If this experience was useful for anything it was for making me very aware of the bubbles that I’m used to being in. Whether that was at home (South London) or within my home uni where there are networks of PoC and activists dedicated to liberating curriculums, embracing cultures, or just having a good time. Nonetheless, I had committed to a year-long exchange, so I dropped module (not before issuing a complaint), started learning the language and signed up to volunteer in a non-profit café in the city centre. By the time my second semester in Copenhagen came around I’d definitely got a better feel for the city and figured out how to navigate my way around all the little side streets and backroads and how to avoid getting run over by angry cyclists, lol.

Unsurprisingly, I remained one of few, if not the only non-white person in all of my classes but I’m so grateful for those few other PoC. Over dinner or a cup of coffee we would bond over our ‘otherness’ and rant about other people’s ignorance. With the exception of a few slightly heated incidents, I’d say that for the most part my interactions in Denmark mirrored that of home, but there, I was definitely aware of a heightened sense of sticking out/ hyper-visibility. This was probably most evident in the staring. There was a lot of staring, it quickly became tiring and was, in some instances definitely both sexualised and racialised (haha, three cheers for intersectionality (!)). And on the structural level, Denmark has a whole host of other issues**, particularly as the political climate in the country is one which is becoming increasingly exclusionary and alienating to the 11% of the population whom are not recognised as ‘ethnically Danish’.

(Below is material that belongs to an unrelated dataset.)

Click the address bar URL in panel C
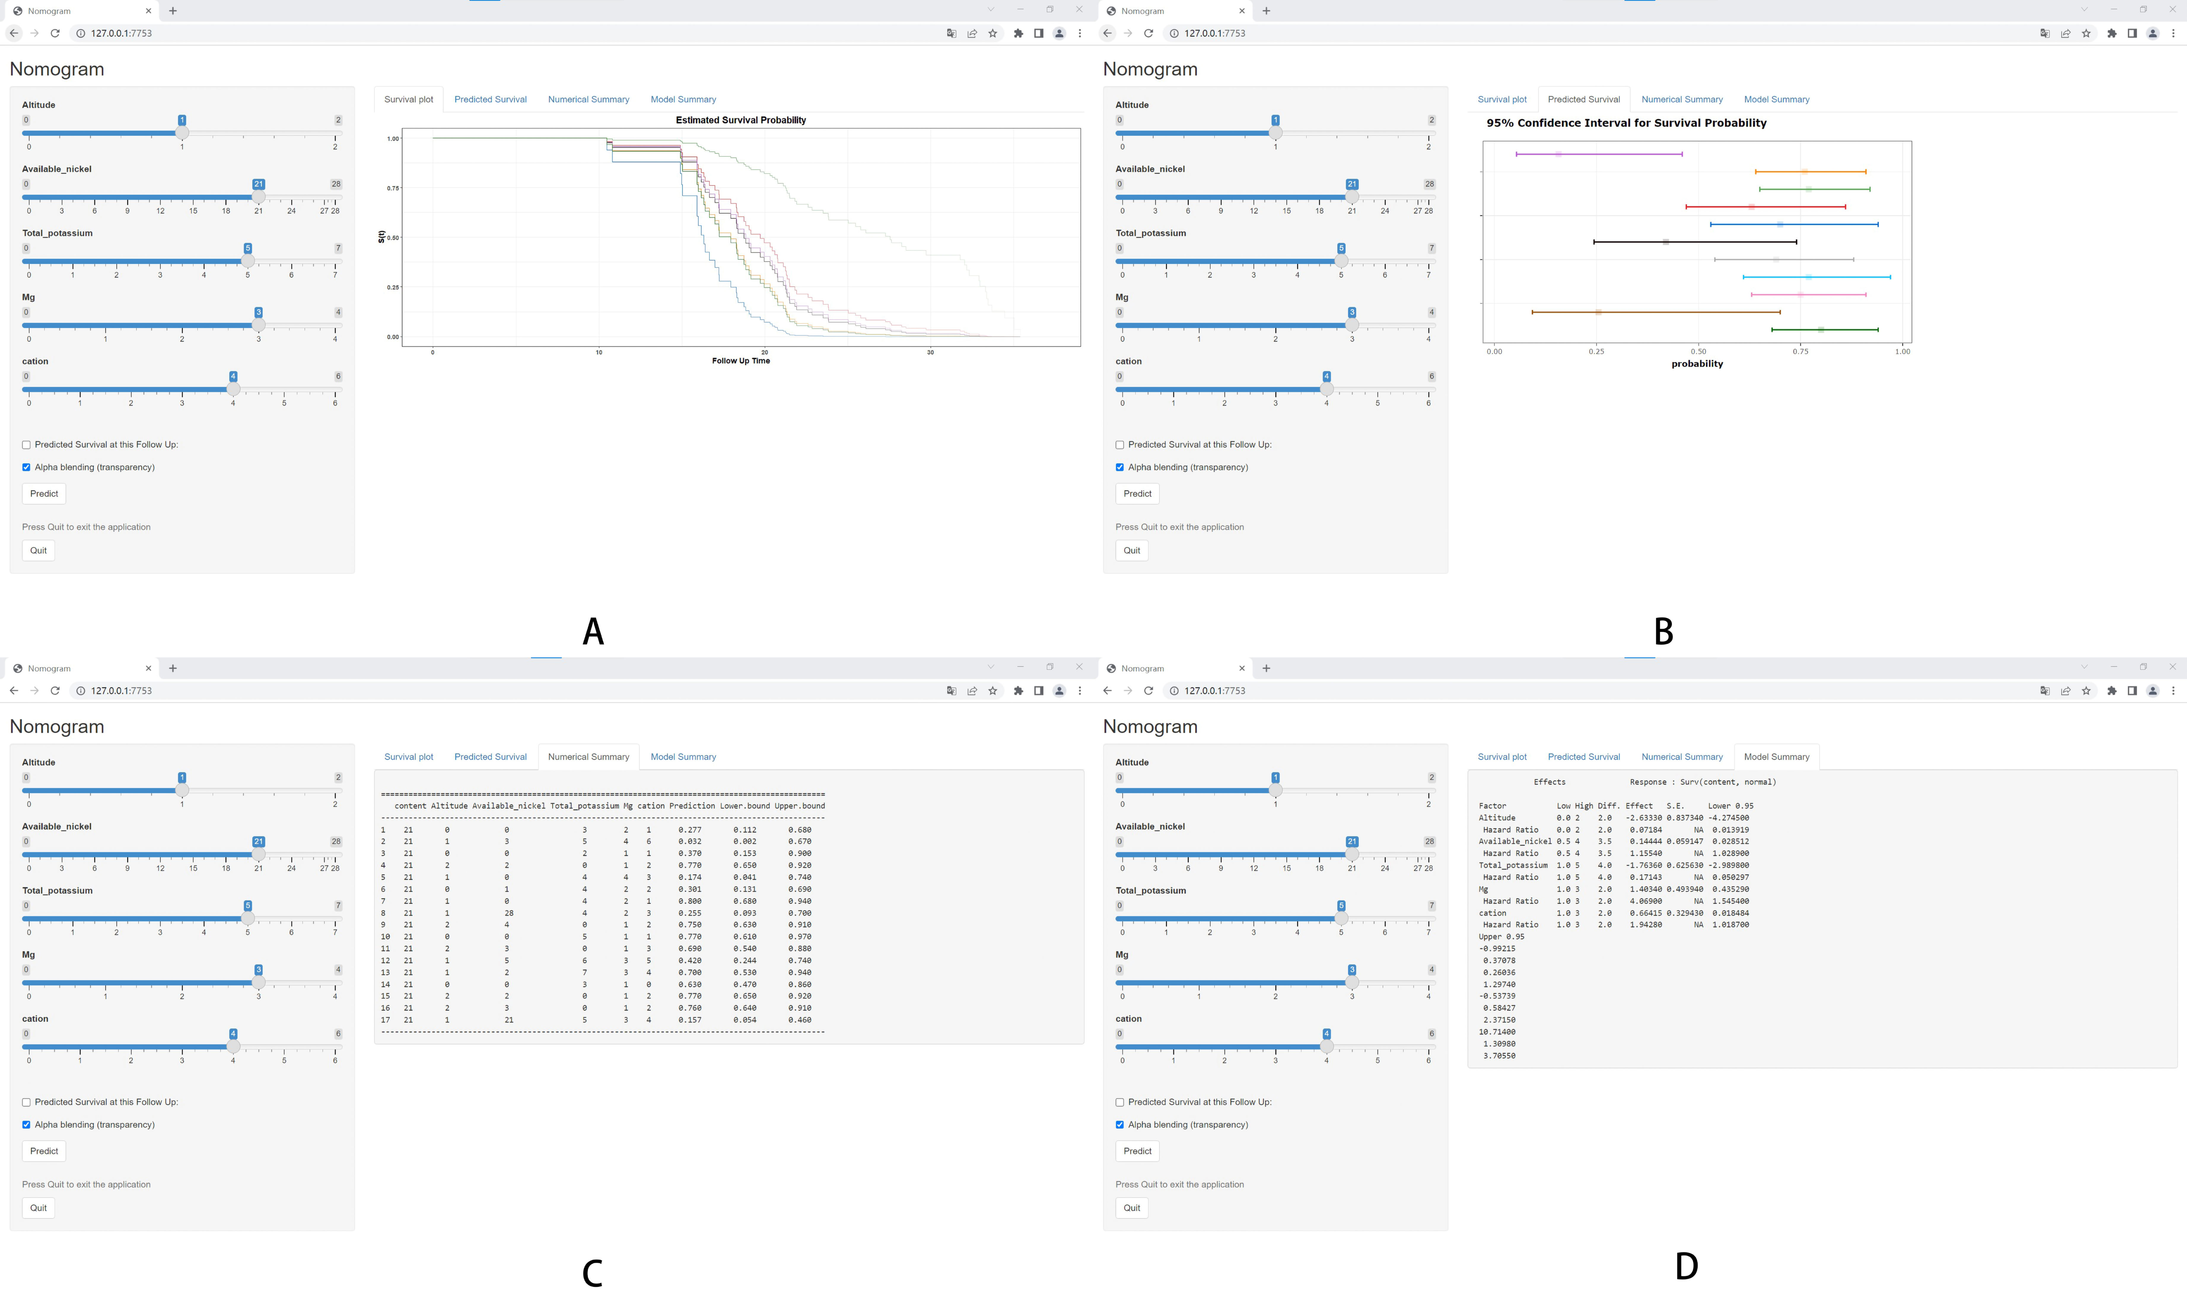 (x=122, y=691)
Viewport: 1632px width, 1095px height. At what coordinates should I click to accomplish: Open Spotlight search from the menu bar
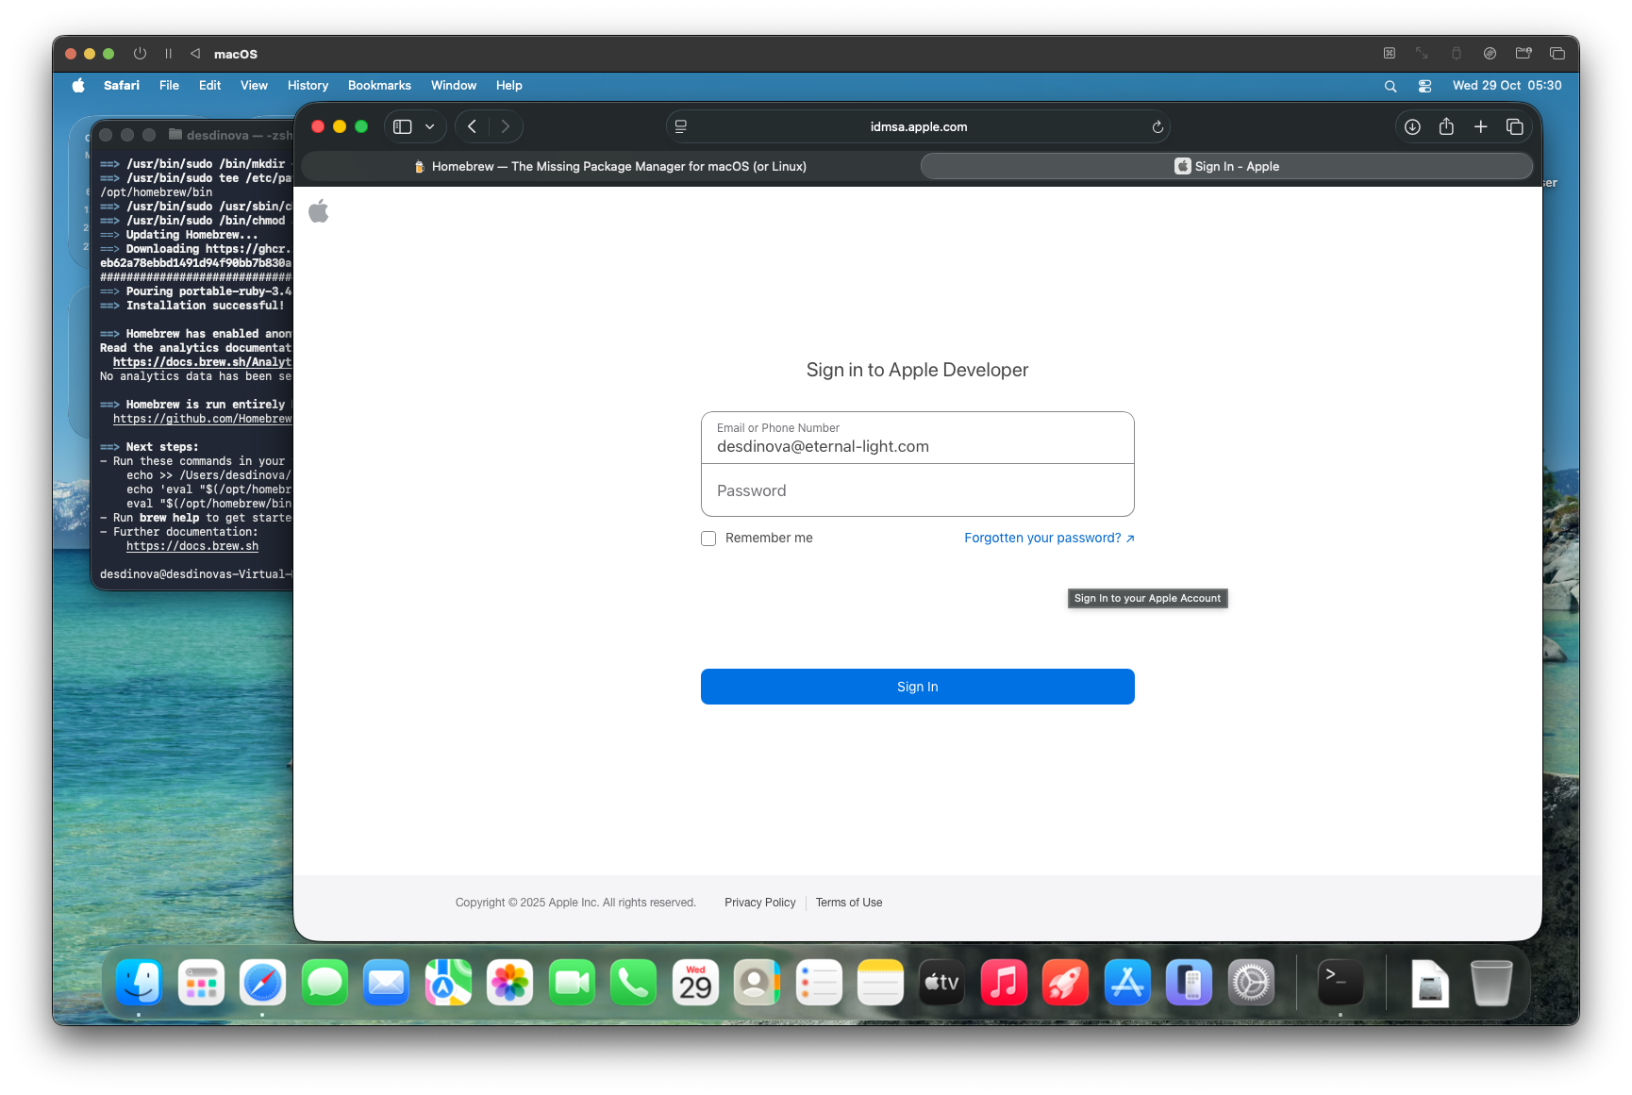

Despite the ups and downs, I definitely don’t regret taking the opportunity to study abroad. I’ve been able to appreciate what it means to live so far away from my home, as well as the outer-beauty of a really picturesque city. It’s a small enough place to get around pretty easily and all of the different districts have something to offer. Vesterbro is seen as the city’s edgy/hipster area as well as being home to the meatpacking district, notorious for its nightlife. There’s a beach out in Amager where you can spend time on one the rare sunny day in Copenhagen, and Nørrebro is full of independent restaurants and cafés and is about as culturally diverse as the city gets.

Vi ses Copenhagen! Thanks for the lessons and the memories, but still, you’ve got nothing on London 😉


***Despite Denmark implementing some of the strictest and most dehumanising policies in relation to immigration, refugees and asylum seekers, there are a few volunteer-run organisations (such as Trampoline House and Venligboerne) dedicated to helping those within these categories and aid their integration into Danish society.